(Collected data entries)
---*---

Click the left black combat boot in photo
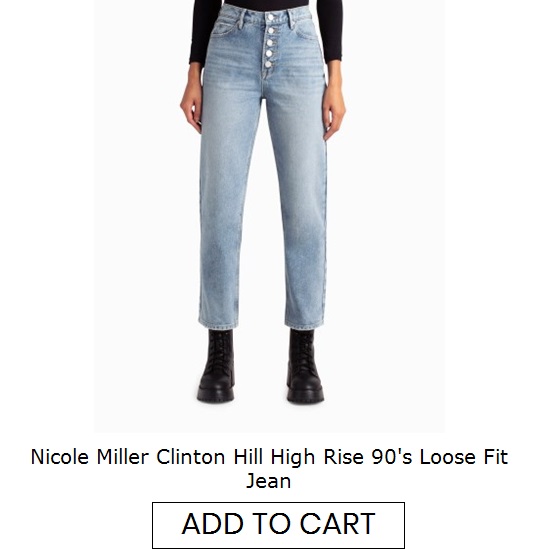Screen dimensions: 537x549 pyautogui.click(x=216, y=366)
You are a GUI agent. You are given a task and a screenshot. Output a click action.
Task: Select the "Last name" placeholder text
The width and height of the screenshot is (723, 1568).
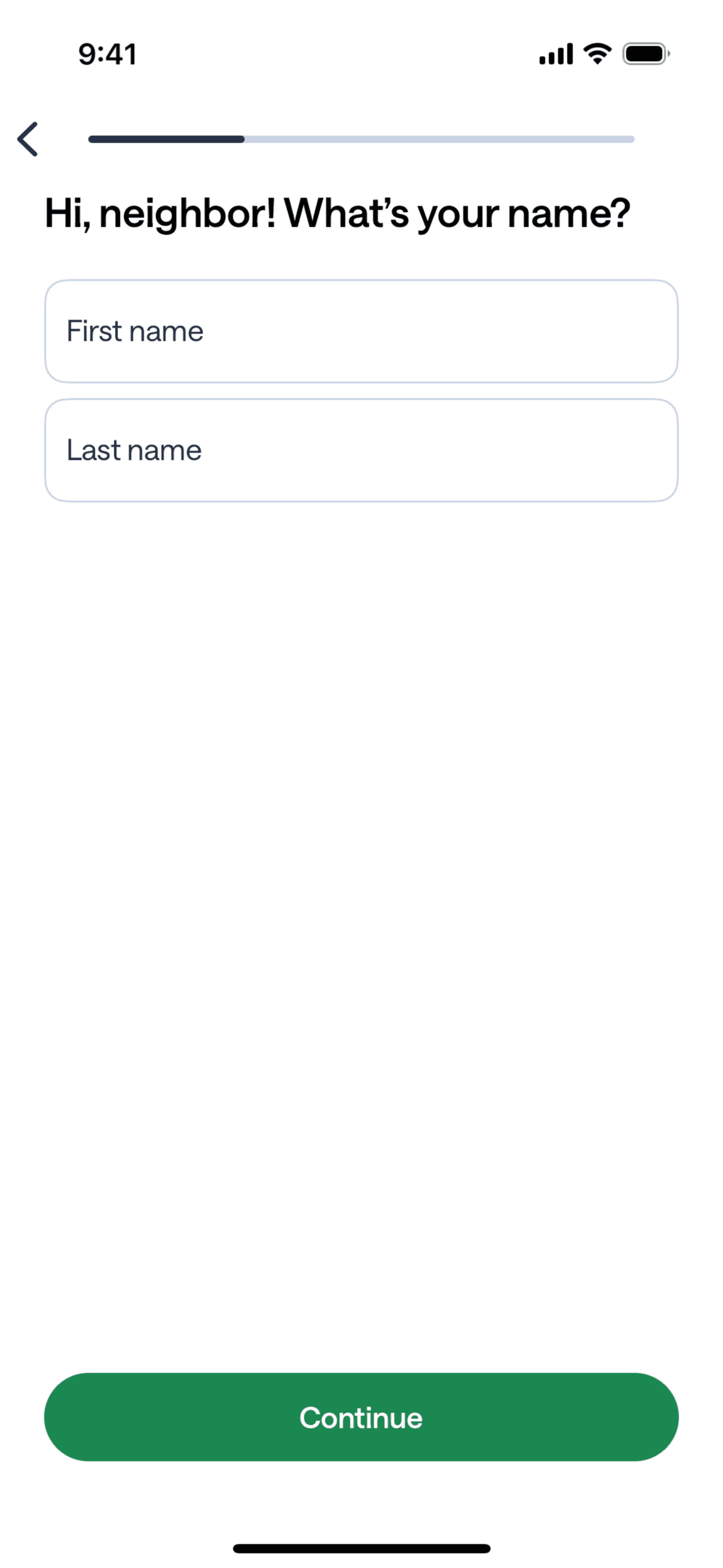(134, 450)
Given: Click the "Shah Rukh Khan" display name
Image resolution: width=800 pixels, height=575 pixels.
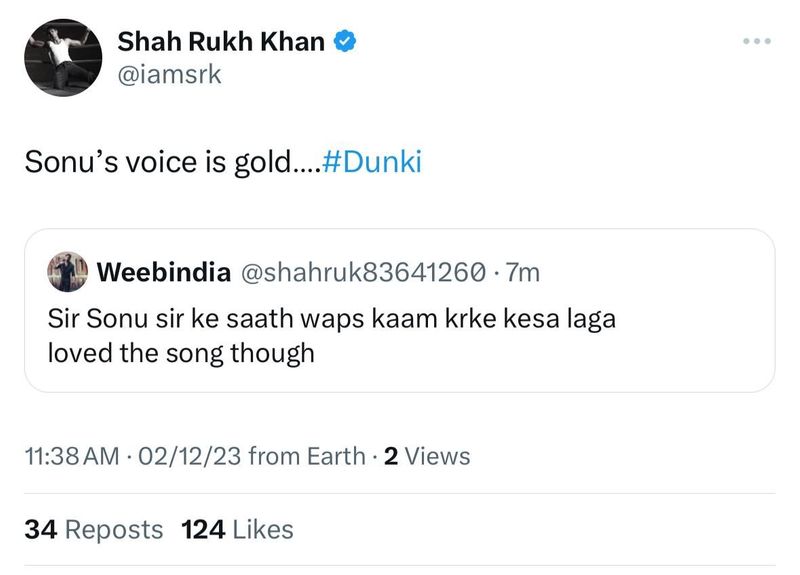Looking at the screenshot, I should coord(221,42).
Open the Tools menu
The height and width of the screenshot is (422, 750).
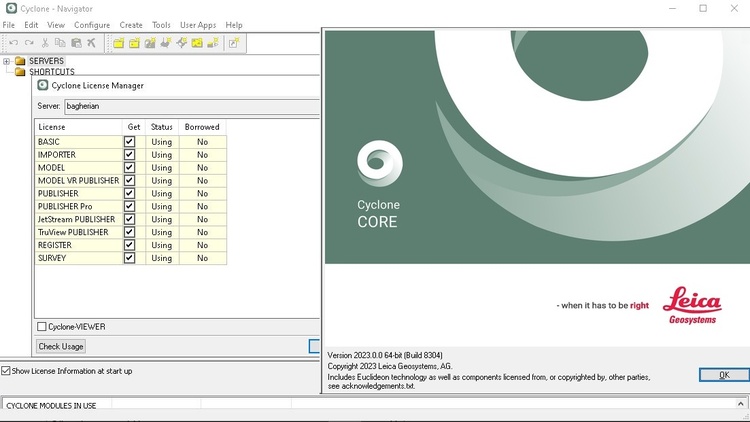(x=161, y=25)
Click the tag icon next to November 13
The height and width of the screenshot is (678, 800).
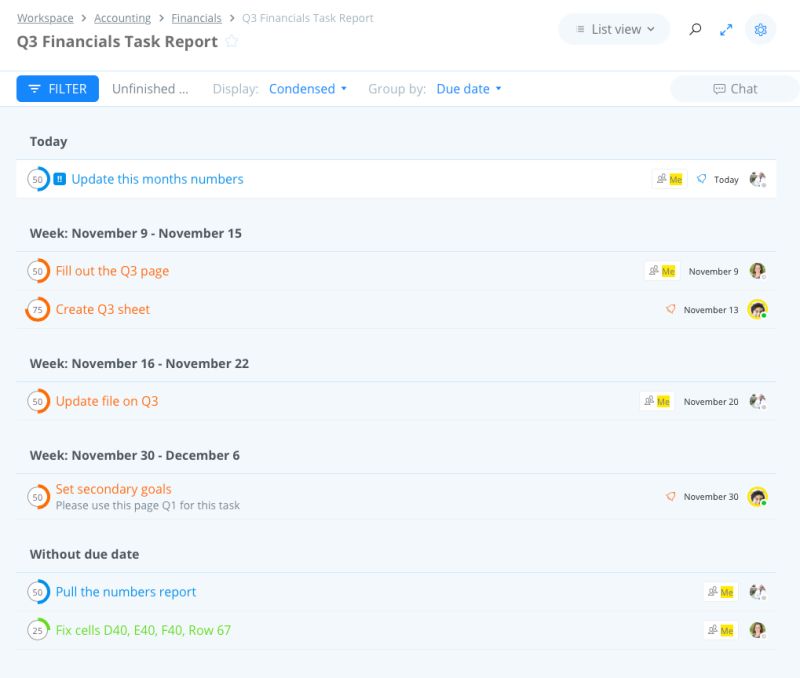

---*---

(How to complete this task):
Filter the entries and copy out every line with the word "name".

(Answer for this exercise):
Task: Select the "Last name" placeholder text
Given: Click the "Shah Rukh Khan" display name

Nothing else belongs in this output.